═══ Data for the task ═══

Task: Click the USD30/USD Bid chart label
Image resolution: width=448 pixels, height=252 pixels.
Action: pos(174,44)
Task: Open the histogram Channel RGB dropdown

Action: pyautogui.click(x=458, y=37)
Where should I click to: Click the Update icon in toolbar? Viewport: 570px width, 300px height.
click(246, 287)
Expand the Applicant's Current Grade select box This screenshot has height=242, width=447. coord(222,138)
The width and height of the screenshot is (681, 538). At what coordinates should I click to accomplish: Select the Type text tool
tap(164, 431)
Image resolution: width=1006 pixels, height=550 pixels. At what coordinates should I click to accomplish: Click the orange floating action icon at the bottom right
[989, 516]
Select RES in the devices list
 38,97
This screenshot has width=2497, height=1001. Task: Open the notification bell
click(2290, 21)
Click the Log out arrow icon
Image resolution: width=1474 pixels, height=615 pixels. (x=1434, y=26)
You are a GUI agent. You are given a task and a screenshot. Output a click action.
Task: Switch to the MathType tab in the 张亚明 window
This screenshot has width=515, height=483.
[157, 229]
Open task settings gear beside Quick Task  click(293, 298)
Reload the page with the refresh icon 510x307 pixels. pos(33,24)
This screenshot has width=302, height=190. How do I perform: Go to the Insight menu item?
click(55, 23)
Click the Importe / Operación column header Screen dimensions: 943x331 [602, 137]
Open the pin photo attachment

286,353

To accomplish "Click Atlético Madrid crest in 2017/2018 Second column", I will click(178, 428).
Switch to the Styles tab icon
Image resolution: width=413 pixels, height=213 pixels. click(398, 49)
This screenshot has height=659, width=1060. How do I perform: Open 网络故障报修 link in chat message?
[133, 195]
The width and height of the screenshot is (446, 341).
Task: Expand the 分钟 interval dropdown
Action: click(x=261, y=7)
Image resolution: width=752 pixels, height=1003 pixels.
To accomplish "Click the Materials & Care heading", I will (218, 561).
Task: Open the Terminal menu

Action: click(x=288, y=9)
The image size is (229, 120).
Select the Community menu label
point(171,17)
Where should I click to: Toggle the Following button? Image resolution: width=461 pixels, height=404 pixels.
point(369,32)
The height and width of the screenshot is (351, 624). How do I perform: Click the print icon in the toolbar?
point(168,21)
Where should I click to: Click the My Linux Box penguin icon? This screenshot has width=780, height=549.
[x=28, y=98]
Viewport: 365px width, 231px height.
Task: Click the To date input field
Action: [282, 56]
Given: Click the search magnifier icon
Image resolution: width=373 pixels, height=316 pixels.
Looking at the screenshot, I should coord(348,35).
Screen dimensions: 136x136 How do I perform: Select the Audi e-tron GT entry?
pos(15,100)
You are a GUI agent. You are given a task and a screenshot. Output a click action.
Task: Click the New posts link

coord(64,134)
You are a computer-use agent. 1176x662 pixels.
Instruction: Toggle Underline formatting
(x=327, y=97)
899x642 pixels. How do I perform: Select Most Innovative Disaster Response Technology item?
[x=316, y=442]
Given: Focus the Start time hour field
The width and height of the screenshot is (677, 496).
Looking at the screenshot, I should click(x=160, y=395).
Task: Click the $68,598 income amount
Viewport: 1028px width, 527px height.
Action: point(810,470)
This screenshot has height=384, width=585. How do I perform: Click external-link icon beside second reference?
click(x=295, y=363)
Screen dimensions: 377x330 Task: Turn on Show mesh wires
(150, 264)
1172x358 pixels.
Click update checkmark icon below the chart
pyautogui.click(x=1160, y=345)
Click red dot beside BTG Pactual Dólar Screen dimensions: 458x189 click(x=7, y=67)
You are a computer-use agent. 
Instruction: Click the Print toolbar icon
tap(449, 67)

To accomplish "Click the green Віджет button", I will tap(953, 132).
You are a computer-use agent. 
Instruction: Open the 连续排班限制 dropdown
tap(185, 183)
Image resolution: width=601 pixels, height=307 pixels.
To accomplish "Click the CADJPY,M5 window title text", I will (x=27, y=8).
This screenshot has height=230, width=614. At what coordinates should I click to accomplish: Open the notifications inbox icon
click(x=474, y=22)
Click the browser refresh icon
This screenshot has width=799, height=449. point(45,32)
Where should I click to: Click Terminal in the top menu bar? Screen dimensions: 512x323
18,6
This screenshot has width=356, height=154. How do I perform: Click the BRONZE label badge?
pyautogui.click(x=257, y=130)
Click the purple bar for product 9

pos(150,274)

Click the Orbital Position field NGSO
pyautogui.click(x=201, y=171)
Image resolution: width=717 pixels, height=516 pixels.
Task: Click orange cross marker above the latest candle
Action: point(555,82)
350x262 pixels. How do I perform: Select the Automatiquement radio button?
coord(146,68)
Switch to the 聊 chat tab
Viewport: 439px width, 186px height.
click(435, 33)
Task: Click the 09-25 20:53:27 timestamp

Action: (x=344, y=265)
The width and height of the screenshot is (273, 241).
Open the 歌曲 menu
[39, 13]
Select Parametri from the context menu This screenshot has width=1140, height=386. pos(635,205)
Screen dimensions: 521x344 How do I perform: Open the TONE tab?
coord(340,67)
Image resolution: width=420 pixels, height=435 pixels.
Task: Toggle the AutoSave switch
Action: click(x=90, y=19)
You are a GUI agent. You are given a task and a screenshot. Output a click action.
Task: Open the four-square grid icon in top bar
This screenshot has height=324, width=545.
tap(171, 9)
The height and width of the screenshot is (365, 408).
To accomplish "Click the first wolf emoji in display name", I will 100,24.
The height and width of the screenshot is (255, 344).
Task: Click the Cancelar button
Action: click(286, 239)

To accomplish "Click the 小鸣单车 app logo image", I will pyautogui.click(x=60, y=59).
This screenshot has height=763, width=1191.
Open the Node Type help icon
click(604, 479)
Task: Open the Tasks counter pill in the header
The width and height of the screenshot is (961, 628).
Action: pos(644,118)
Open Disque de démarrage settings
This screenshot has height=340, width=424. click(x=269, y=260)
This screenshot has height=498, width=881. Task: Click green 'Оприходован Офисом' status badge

═══

=== Your objective ===
Look through the listing and return each line containing the word "green".

=== Solution to this task ===
To accomplish "Click the green Віджет button", I will tap(953, 132).
This screenshot has height=498, width=881. Task: Click green 'Оприходован Офисом' status badge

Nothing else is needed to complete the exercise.